Source passage
Three Disturbing Life Lessons For Not Giving A F*ck And Mastering The Art Of Letting Go

Free yourself from your attachments.

Photo by Warren Wong on Unsplash

The more you let go, the happier you’ll be.

But it’s easy said than do it.

Maybe, if we understand the benefits of letting go, we will take the practice of detachment more seriously.

And there are tons of benefits to mastering the subtle art of letting go.

It makes you grow. It makes you a better human being. It’s good for your mental health and inner peace.

It’s game-changing.

It improves your adaptability. It better your relationships, social interaction, and your team skills at work.

In resume, it makes you healthier, wealthier, and happier.

So, why not make an effort to improve your letting-go skills?

Let’s try this.


Stop identifying with social labels

One of the main reasons you attach yourself to things, thoughts, and people is that your ego has an identity to protect.

Input data

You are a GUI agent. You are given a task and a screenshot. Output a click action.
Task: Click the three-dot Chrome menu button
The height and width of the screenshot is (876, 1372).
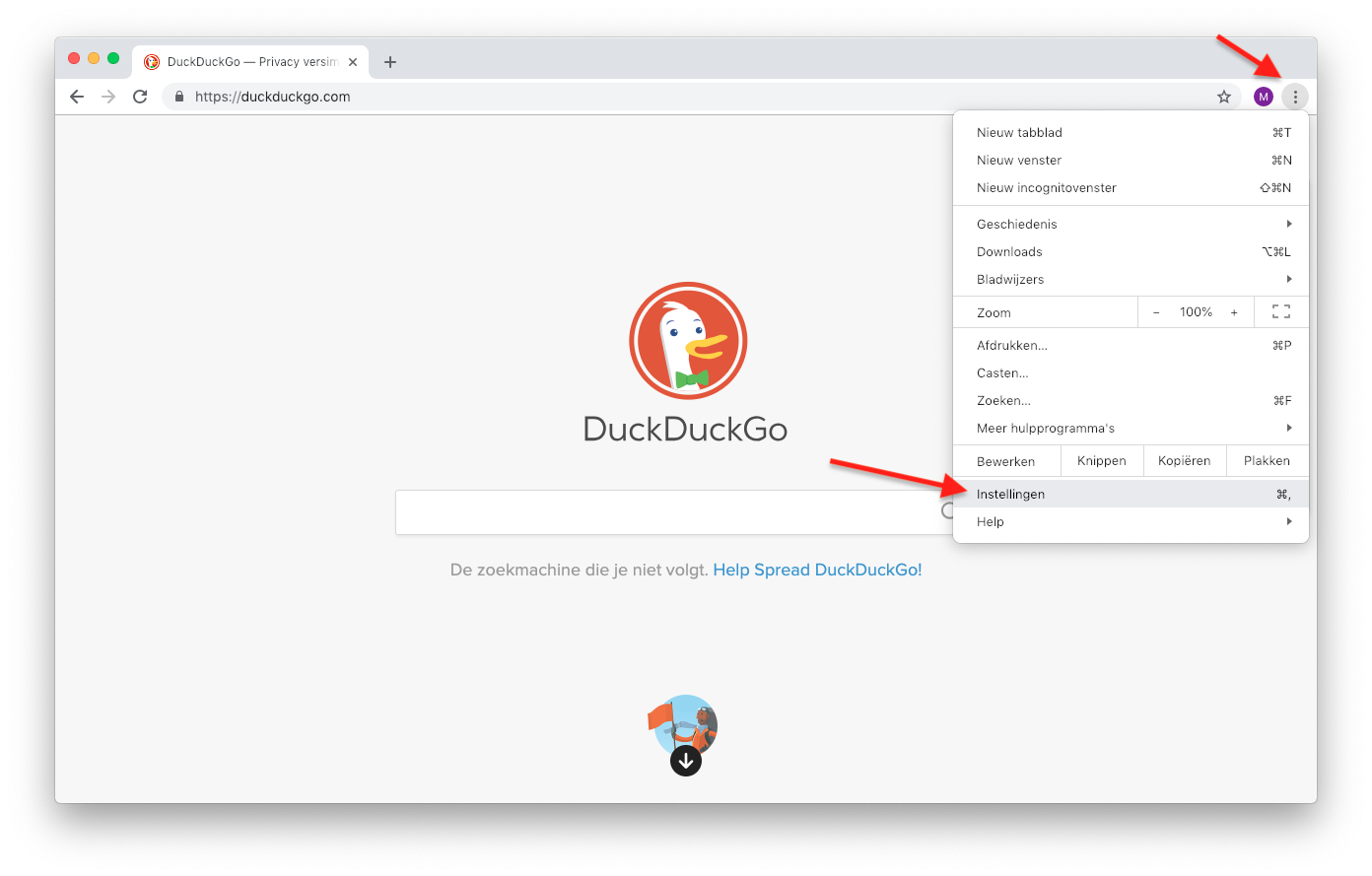(x=1295, y=97)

Requirement A
Reproduce the article on letting go starting with "But it’s easy" and going on through "skills at work.".
Requirement B
Write what comes next in the article on letting go, picking up after its final sentence.
The listing plays no part in this work.

Exercise result A
But it’s easy said than do it.

Maybe, if we understand the benefits of letting go, we will take the practice of detachment more seriously.

And there are tons of benefits to mastering the subtle art of letting go.

It makes you grow. It makes you a better human being. It’s good for your mental health and inner peace.

It’s game-changing.

It improves your adaptability. It better your relationships, social interaction, and your team skills at work.

Exercise result B
You are a doctor. You are a soldier. You are a teacher. You are a CEO. You are a brother. You are a sister. You are a husband. You are a wife. You are a son. You are a father. You are a mother. You are a friend.

But who are you in reality?

Stop identifying with labels that others have chosen for you. You are much more than that.

The day you realize it, you’ll be free from attachments.

Because you’ll realize that attachments are a way to stay the same, a chain to be a prisoner of what others (family, friends, coworkers, SOCIETY) want you to be.

Don’t give a f*ck, and free yourself from the social labels.


Stop the needy mindset

“I need someone,” “I need something,” “I need… [Insert here what you think will make you happy].”

Do me a favor, mate; STOP THE SCARCITY MINDSET.

No mentally healthy adult wants to have a partner to feed emotionally.

And if you tell me, “Mine does,” chances are, you’re in a co-dependent relationship that’s as toxic as drinking bleach 🙂

Being needy = Attachment.

You attach to persons because you think you NEED something — usually, to feel worthy.

And that makes your partner your love dealer.

You don’t need a couple to make you feel worthy.

If you use relationships for this goal, you will end up driving people away from you because no one wants to be responsible for the happiness of others.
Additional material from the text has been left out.